* [EXERCISE PROMPT]: Change "pandas.DataFrame" to "numpy.ndarray" in the part of the PatsyTransformer text starting at "The transformation behaviour" and ending at "and Scikit-Learn realms.", and write that part out.
— START OF TEXT SEGMENT —
The transformation behaviour is perfectly repeatable across time and space, including in situations where the testing dataset is a subset of the training dataset (eg. a single data sample).
The PatsyTransformer
transformer only deals with the right-hand side of the formula.
Its output is explicitly converted from patsy.DesignMatrix
to pandas.DataFrame
in order to ensure smooth passage between Patsy and Scikit-Learn realms.
The first column of the pre-processed dataset is labelled “Intercept” and is filled with constant 1.0
values.
The StatsModelsRegressor
model is expressly prohibited from introducing an extra constant column by settings its fit_intercept
attribute to False
.
Data matrix interface
The data matrix interface is about retrofitting existing Scikit-Learn pipelines.
Model substitution is straightforward. The only pitfall relates to regularized fit methods, where StatsModels’ linear models expect direct commanding via fit params:
#from sklearn.linear_model import ElasticNet
from sklearn2pmml.statsmodels import StatsModelsRegressor
from statsmodels.api import OLS
pipeline = Pipeline([
("mapper", ...),
#("regressor", ElasticNet()),
("regressor", StatsModelsRegressor(OLS, fit_intercept = True))
])
— END OF TEXT SEGMENT —
— START OF COLLECTED MATERIAL —
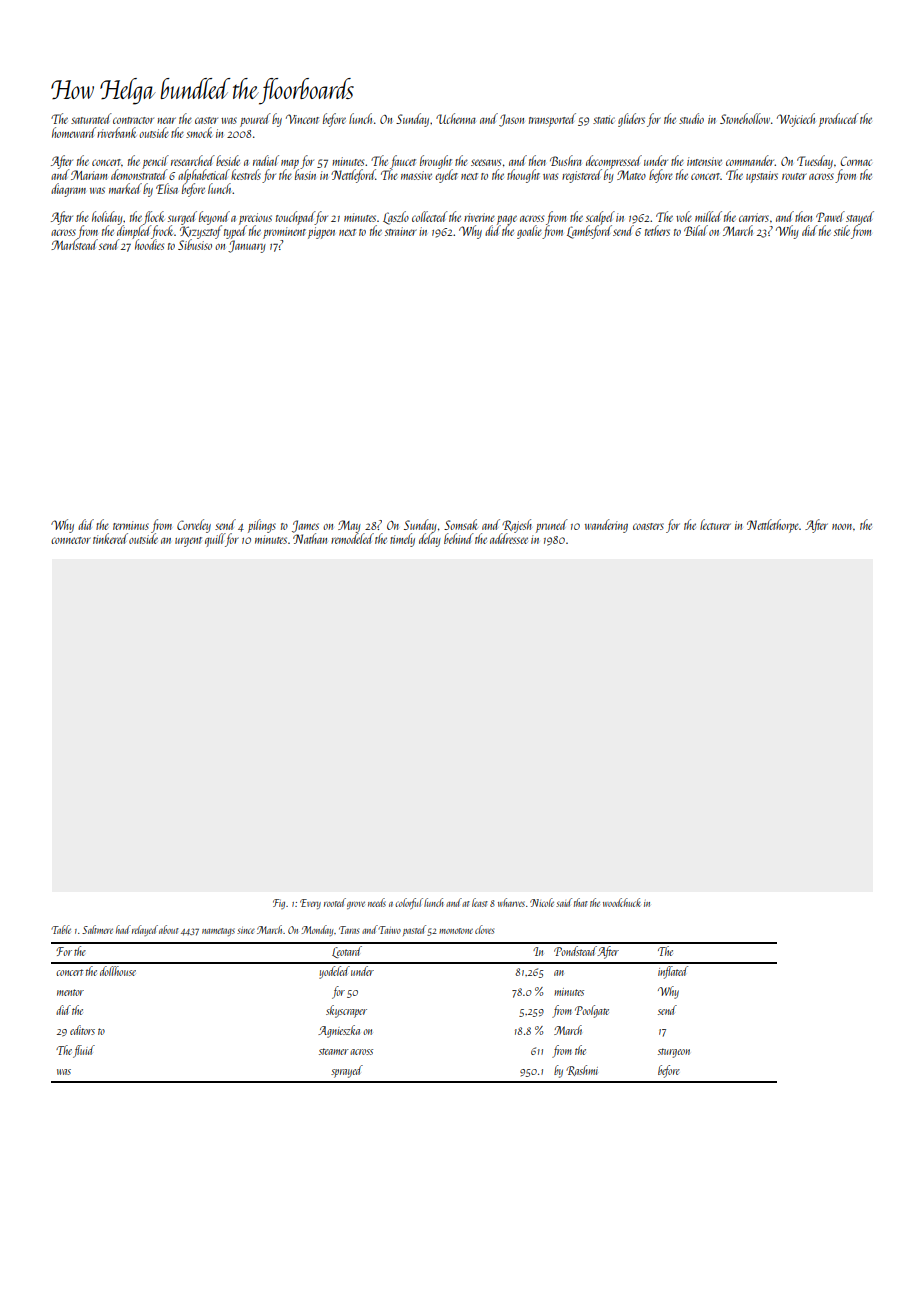 This page has width=924, height=1308. I want to click on produced, so click(839, 120).
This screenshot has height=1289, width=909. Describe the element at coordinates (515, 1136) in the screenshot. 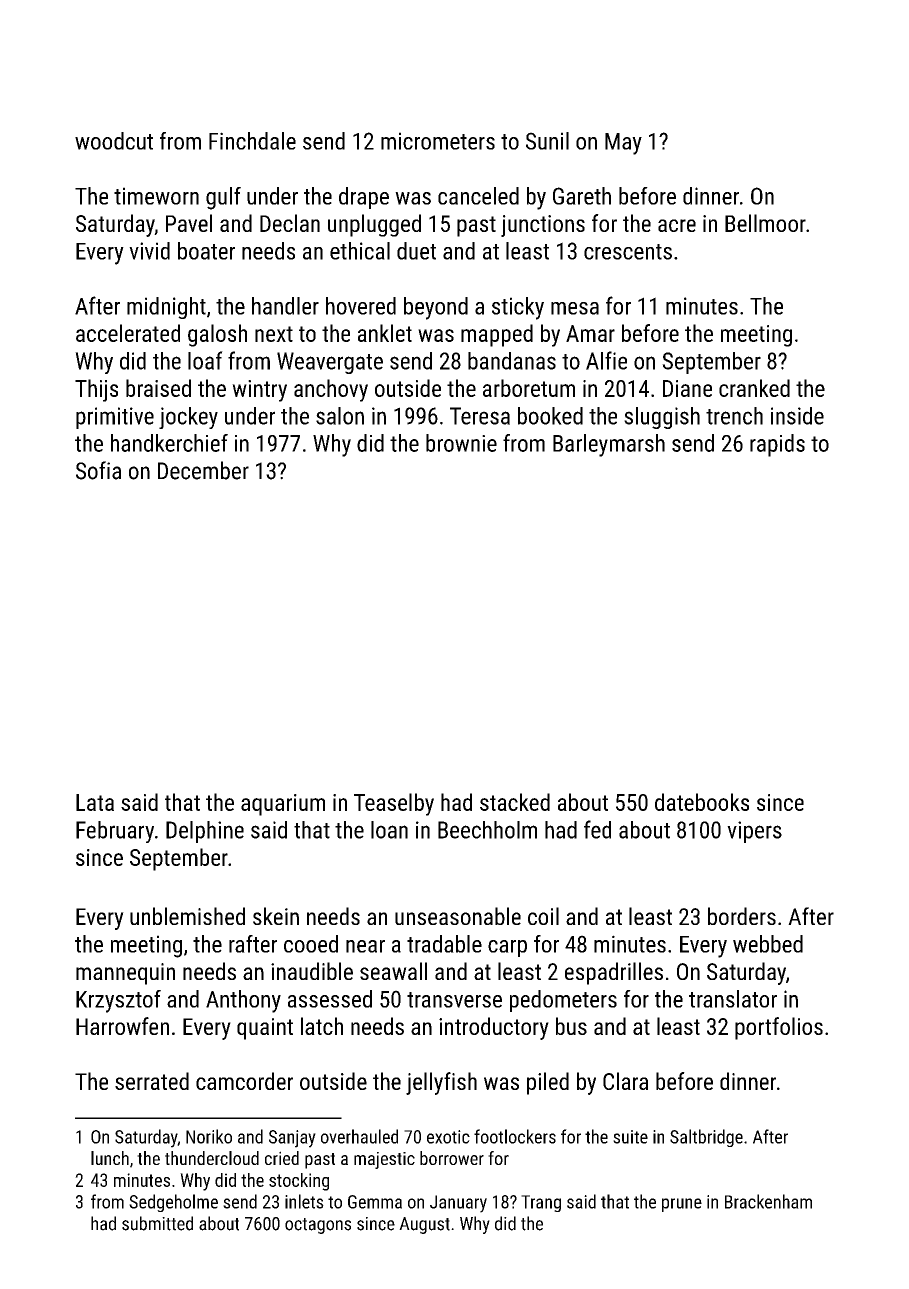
— END OF COLLECTED MATERIAL —
* [TASK RESULT]:
The transformation behaviour is perfectly repeatable across time and space, including in situations where the testing dataset is a subset of the training dataset (eg. a single data sample).
The PatsyTransformer
transformer only deals with the right-hand side of the formula.
Its output is explicitly converted from patsy.DesignMatrix
to numpy.ndarray
in order to ensure smooth passage between Patsy and Scikit-Learn realms.